United States District Court, S.D. Texas, Houston Division.
Oct 9, 2018
369 F. Supp. 3d 796 (S.D. Tex. 2018)

Opinion

Civil Action H-18-451

10-09-2018

CENTAURI SPECIALTY INSURANCE COMPANY, Plaintiff, v. Daniel HANSEN, et al., Defendants.

Charles Robert Rumbley, Lobman Carnahan et al., New Orleans, LA, James P. Nader, Lobman Carnahan Batt Angelle and Nader, Houston, TX, for Plaintiff. Kenna M. Seiler, Attorney at Law, Megan Lynette Bibb, Ahmad Zavitsanos et al., The Woodlands, TX, for Defendants.


Charles Robert Rumbley, Lobman Carnahan et al., New Orleans, LA, James P. Nader, Lobman Carnahan Batt Angelle and Nader, Houston, TX, for Plaintiff.

Kenna M. Seiler, Attorney at Law, Megan Lynette Bibb, Ahmad Zavitsanos et al., The Woodlands, TX, for Defendants.

MEMORANDUM OPINION AND ORDER

Gray H. Miller, United States District JudgePending before the court are (1) a motion for summary judgment filed by plaintiff Centauri Specialty Insurance Company ("Centauri") (Dkt. 12); and (2) a motion for leave to file a supplemental reply (Dkt. 17). Having considered the motion for summary judgment, response, reply, exhibits, and applicable law, the court is of the opinion that Centauri's motion for summary judgment (Dkt. 12) should be GRANTED with regard to the duty to defend and DENIED WITHOUT PREJUDICE with regard to the duty to indemnify. The motion for leave to file a supplemental reply (Dkt. 17) should be GRANTED.

I. BACKGROUND

A. Factual and Procedural Background

This is a dispute regarding insurance coverage. Centauri is seeking a declaration that it does not have a duty to defend or indemnify Zachary Hansen, Christine Hansen, or Daniel Hansen (collectively, "the Hansens") in an underlying state lawsuit ("underlying suit"). Dkt. 12-1. The Hansens have a homeowners insurance policy ("policy") through Centauri. Dkt. 12-3. The relevant part of the policy provides that Centauri will defend the Hansens in suits brought against them for damages as a result of "bodily injury or property damage caused by an occurrence." Id.
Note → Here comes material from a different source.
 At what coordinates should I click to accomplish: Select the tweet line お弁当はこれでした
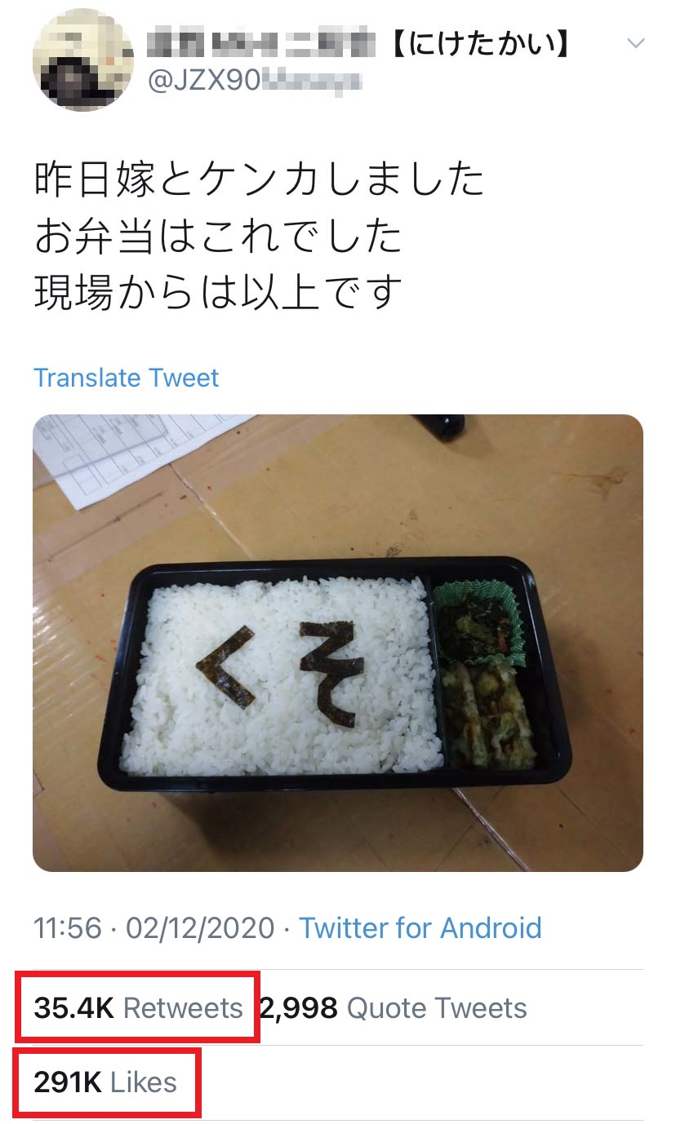pyautogui.click(x=219, y=237)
The case, Caleb del Real v. USA Swimming, Inc. , No. 17-07-08795, is currently pending in the 248th Judicial District Court of Montgomery County, Texas. Daniel, Christine, and Zachary are three of the thirty-five named defendants.

In the underlying suit, Caleb Del Real claims that the Hansens, among others, are responsible for his mental anguish, emotional pain, humiliation, and need for medical care. Id. ¶ 51. Del Real alleges that members of his swim team, including Zachary Hansen, created chat groups with the sole purpose of bullying Del Real due to his disability. Id. ¶ 40. Del Real contends that members of his swim team used the chat rooms to send "vulgar, harassing, racist, sexual and obscene messages" as well as obscene memes using Del Real's image. Id.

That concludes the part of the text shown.